10. The method of claim 9, wherein the Wnt ligand is soluble Wnt3a.

11. The method of claim 8, wherein said contacting is carried out in vitro.

12. The method of claim 8, wherein at least about 10% of the stem cell population differentiates into cardiomyocytes.

13. The method of claim 8, wherein from about 10% to about 50% of the stem cell population differentiates into cardiomyocytes.

14. The method of claim 8, wherein at least about 50% of the stem cell population differentiates into cardiomyocytes.

15. The method of claim 14, further comprising separating cardiomyocytes from non-cardiomyocyte cells.

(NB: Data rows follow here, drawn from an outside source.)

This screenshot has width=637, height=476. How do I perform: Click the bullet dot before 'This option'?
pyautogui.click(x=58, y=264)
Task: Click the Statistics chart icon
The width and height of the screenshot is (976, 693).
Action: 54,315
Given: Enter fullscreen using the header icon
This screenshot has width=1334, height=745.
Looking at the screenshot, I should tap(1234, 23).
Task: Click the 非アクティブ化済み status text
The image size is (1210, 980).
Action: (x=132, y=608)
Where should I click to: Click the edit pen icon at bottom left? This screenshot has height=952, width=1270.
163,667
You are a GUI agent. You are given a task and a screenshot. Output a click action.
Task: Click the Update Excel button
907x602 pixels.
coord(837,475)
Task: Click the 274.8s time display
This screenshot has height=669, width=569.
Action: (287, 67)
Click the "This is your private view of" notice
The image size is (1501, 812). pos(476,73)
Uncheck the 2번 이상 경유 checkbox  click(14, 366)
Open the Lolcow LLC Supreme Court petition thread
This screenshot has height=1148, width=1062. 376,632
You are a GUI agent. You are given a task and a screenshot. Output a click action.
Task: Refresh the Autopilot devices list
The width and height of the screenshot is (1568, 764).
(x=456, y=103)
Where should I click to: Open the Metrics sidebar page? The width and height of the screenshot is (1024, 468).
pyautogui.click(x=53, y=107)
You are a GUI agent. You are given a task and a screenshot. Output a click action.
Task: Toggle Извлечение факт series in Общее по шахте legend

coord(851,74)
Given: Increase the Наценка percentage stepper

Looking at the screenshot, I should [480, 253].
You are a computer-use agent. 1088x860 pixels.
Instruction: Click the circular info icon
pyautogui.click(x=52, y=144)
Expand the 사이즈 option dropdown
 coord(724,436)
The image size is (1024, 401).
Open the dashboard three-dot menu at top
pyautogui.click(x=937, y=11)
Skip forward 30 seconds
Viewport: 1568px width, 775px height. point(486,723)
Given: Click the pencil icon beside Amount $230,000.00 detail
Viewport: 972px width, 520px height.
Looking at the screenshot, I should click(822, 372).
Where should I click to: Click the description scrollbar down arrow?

16. The method of claim 15, wherein said separation comprises contacting the cells with an antibody specific for a cardiomyocyte-specific cell surface marker.

17. The method of claim 16, wherein the cardiomyocyte-specific cell surface marker is selected from troponin and tropomyosin.

18. The method of claim 8, wherein the cells are present in a matrix.

19. A method of inducing cardiomyogenesis in a population of stem cells or progenitor cells, the method comprising increasing the level of .beta.-catenin in the stem cells.

20. The method of claim 19, the method comprising genetically modifying the stem cells or progenitor cells with an expression construct that comprises a nucleotide sequence encoding .beta.-catenin, wherein the encoded .beta.-catenin is produced in the stem cells or progenitor cells.

21. The method of claim 20, wherein the expression construct is a viral construct.

22. The method of claim 21, wherein the expression construct is a recombinant adeno-associated virus construct.